(111) Facet-engineered SnO2 as Electron Transport Layer for Efficient and Stable Triple-Cation Perovskite Solar Cells

TL;DR

This paper introduces a (111) facet-engineered SnO2 layer as an effective electron transport layer in triple-cation perovskite solar cells, significantly improving efficiency and stability through enhanced charge transfer and interface contact.

Contribution

The study demonstrates a novel (111) facet-engineered SnO2 ETL that boosts power conversion efficiency and stability in perovskite solar cells compared to traditional SnO2 layers.

Findings

Achieved 20.34% efficiency with (111) facet SnO2 ETL.

Enhanced stability with over 81% efficiency retained after 480 hours.

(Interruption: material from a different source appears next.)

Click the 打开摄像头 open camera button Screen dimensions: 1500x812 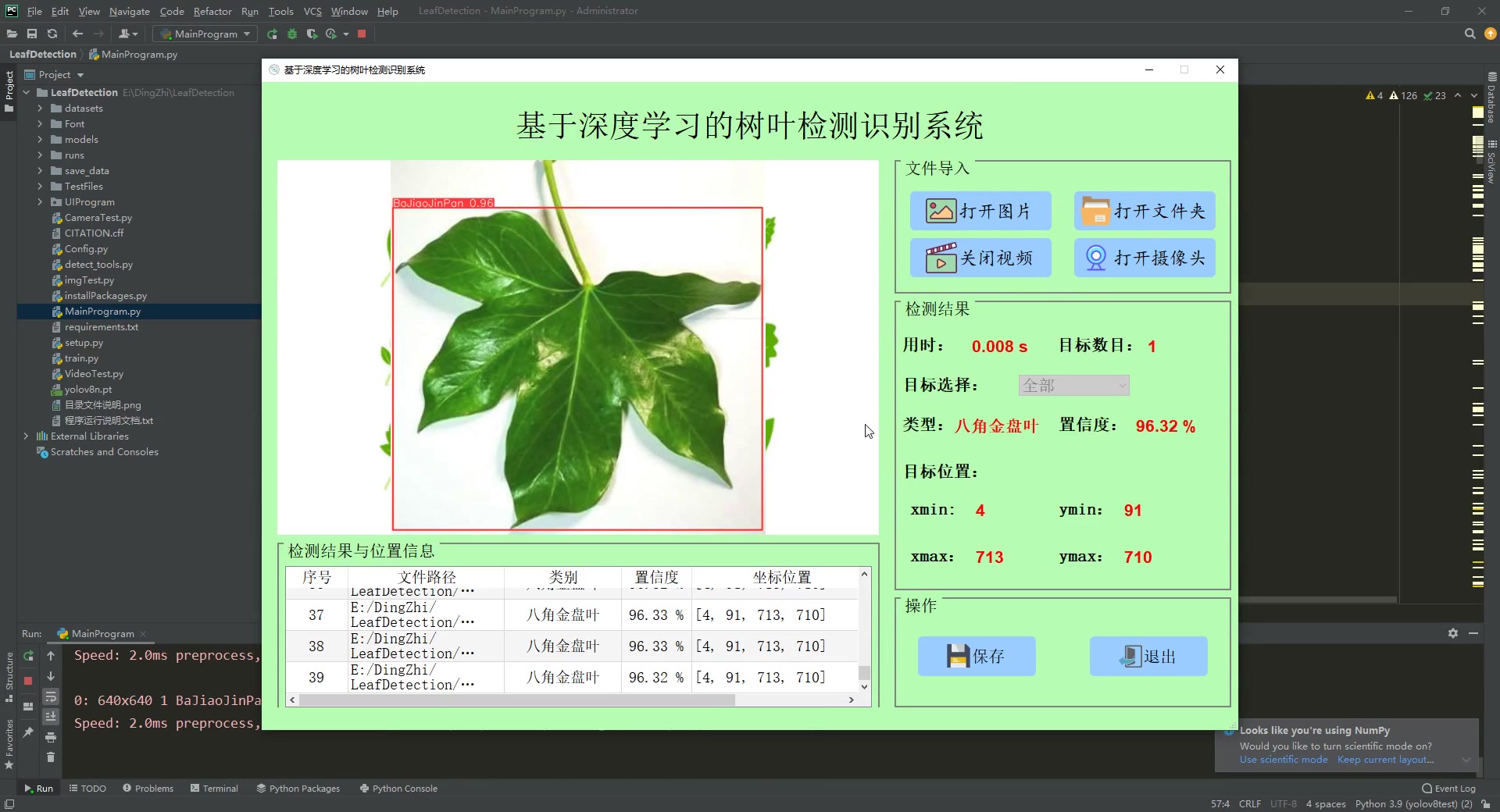1144,258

Improved charge transfer dynamics at the interface.

Abstract

We report the (111) facet-engineered cubic phase SnO2 (C-SnO2) as a novel electron transport layer (ETL) for triple-cation mixed-halide Cs0.05(FA0.83MA0.17)0.95Pb(I0.83Br0.17)3 perovskite solar cells (PSCs). The C-SnO2 layer was prepared via a normal sol-gel process followed by the spin-coating technique. The (111) facet C-SnO2 layer provides a larger surface contact area with an adjacent perovskite layer, enhancing charge transfer dynamics at the interface. In addition, the well-matched overlapping band structures improve the charge extraction efficiency between the two layers. Using (111) facet C-SnO2 as ETLs, we obtain PSCs with a higher power conversion efficiency of 20.34% (0.09 cm2) than those employing tetragonal phase SnO2 ETL. The PSCs with C-SnO2 ETL retain over 81% of their initial efficiency even after 480 h. This work concludes with a brief discussion on recombination and charge transport mechanisms, providing ways to optimize C-SnO2 ETL to improve the PSCs' performance and stability.